Excerpt

Hey! I created Jeff Dean Facts! Not the jokes themselves, but the site that collected them.

It was in 2008 I think (give or take a year, can't remember). I worked at Google at the time. Chunk Norris Facts was a popular Internet meme (which I think later faded when he came out as MAGA, but I digress...). A colleague (who wishes to remain anonymous) thought the idea of Jeff Dean Facts would be funny, and April 1st was coming up.

At the time, there was a team working on an experimental web app hosting platform code named Prometheus -- it was later released as App Engine. Using an early, internal build I put together a web site where people could submit "facts" about Jeff Dean, rate each other's facts on a five-star scale, and see the top-rated facts. Everything was anonymous. I had a few coworkers who are funnier than me populate some initial facts.

I found a few bugs in Prometheus in the process, which the team rapidly fixed to meet my "launch date" of April 1st. :)

On the day, which I think was a Sunday, early in the morning, I sent an email to the company-wide "misc" mailing list (or maybe it was eng-misc?) from a fake email address (a google group alias with private membership), and got the mailing list moderator to approve it.

Listed records

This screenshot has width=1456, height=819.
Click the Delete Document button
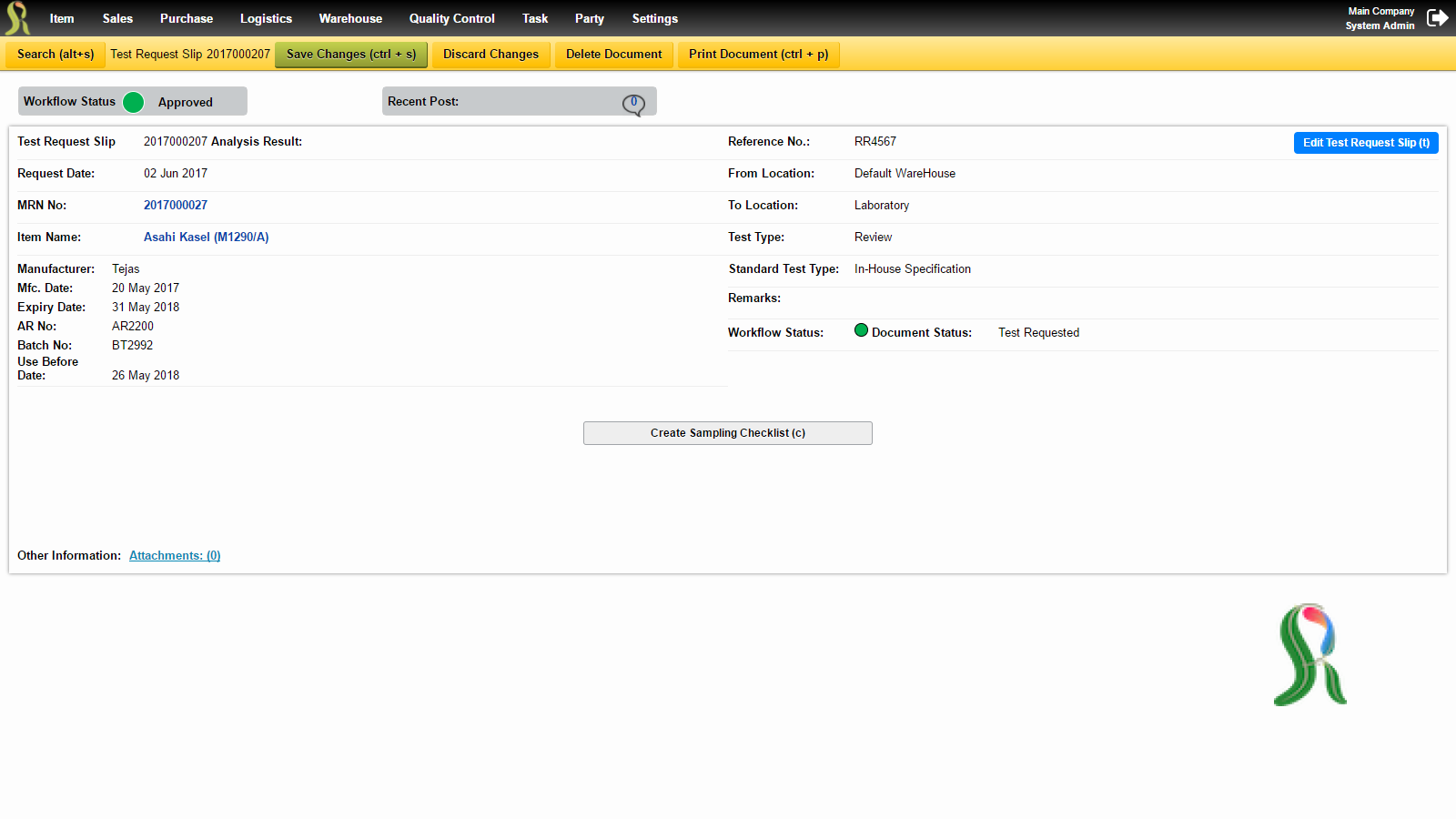pyautogui.click(x=614, y=55)
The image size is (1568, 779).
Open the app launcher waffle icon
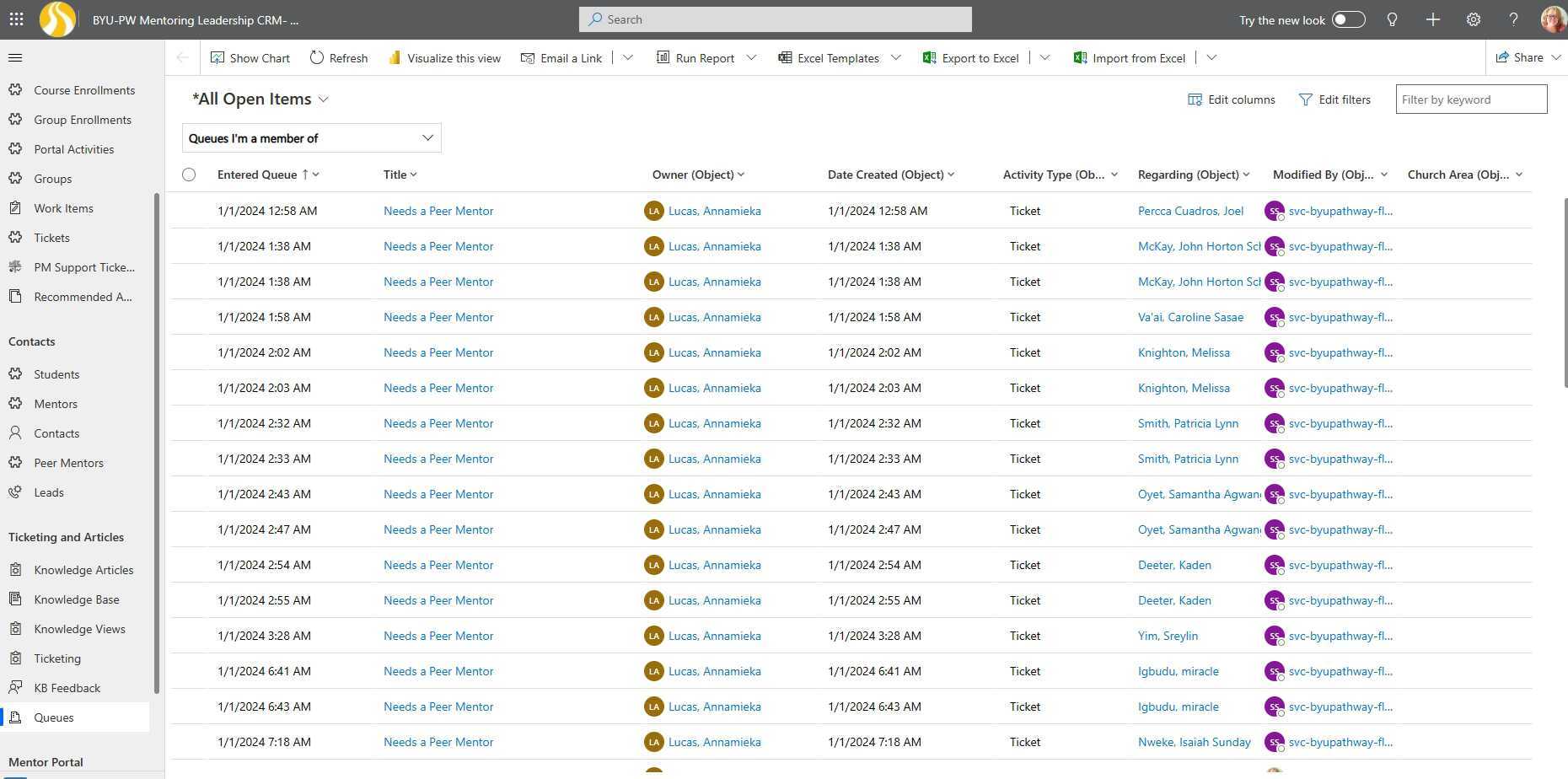[16, 19]
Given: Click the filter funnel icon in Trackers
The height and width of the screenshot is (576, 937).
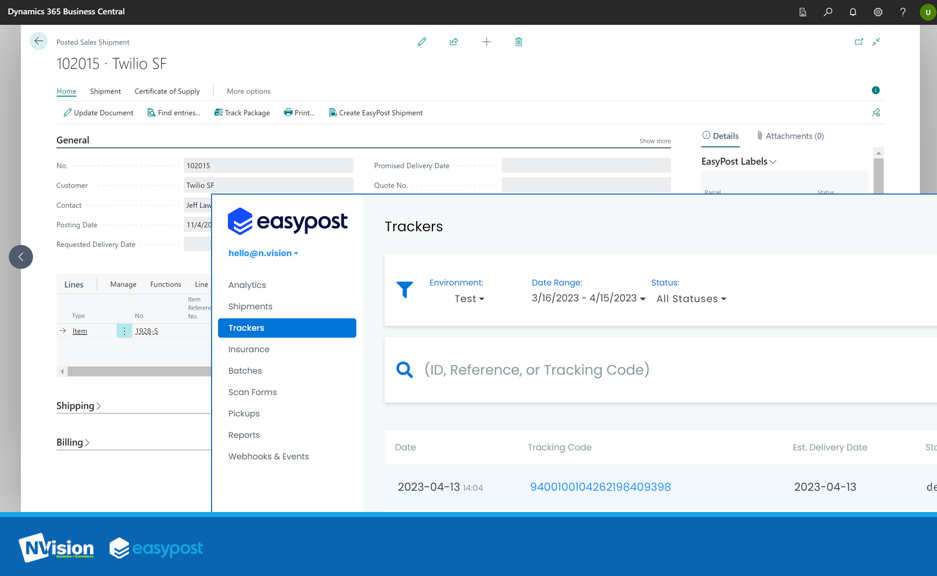Looking at the screenshot, I should click(404, 290).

Task statement
Output the stretch of the Jeff Dean Facts excerpt that begins at the words "On the day, which" and stops after "to approve it.", copied word for word. The material has nothing to do with the Jeff Dean Facts excerpt.

Answer to this problem
On the day, which I think was a Sunday, early in the morning, I sent an email to the company-wide "misc" mailing list (or maybe it was eng-misc?) from a fake email address (a google group alias with private membership), and got the mailing list moderator to approve it.